Ros-Lehtinen issued a statement saying, “We still don’t have information from the Obama Administration on what went so tragically wrong in Benghazi that resulted in the deaths of four patriotic Americans. We have been combing through classified and unclassified documents and have tough questions about State Department threat assessments and decision-making on Benghazi. This requires a public appearance by the Secretary of State herself. Other cabinet secretaries involved should also be held publicly accountable.”
A date has not yet been set for the mid-January testimony, Ros-Lehtinen said Wednesday, but said Clinton’s adviser Cheryl Mills told her the secretary would not be traveling and would be available.

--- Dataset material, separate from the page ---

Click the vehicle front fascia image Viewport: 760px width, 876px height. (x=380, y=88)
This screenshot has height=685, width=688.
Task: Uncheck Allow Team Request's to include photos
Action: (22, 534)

The State Department released late Tuesday the results of an independent investigation into the September 11, 2012 attack on the U.S. mission in Libya which resulted in the deaths of four Americans, including Ambassador Christopher Stevens.
Republicans have questioned the administration’s public statements in the wake of the attack, which contained incorrect information.
Their criticism of comments made by U.S Ambassador to the United Nations Susan Rice led to Rice withdrawing her name from consideration to replace Clinton, who plans to step down.
Three department officials resigned on Wednesday after the report found “systemic failures and leadership and management deficiencies at senior levels within two bureaus of the State Department” resulting in a security operation that was “inadequate for Benghazi and grossly inadequate to deal with the attack that took place.”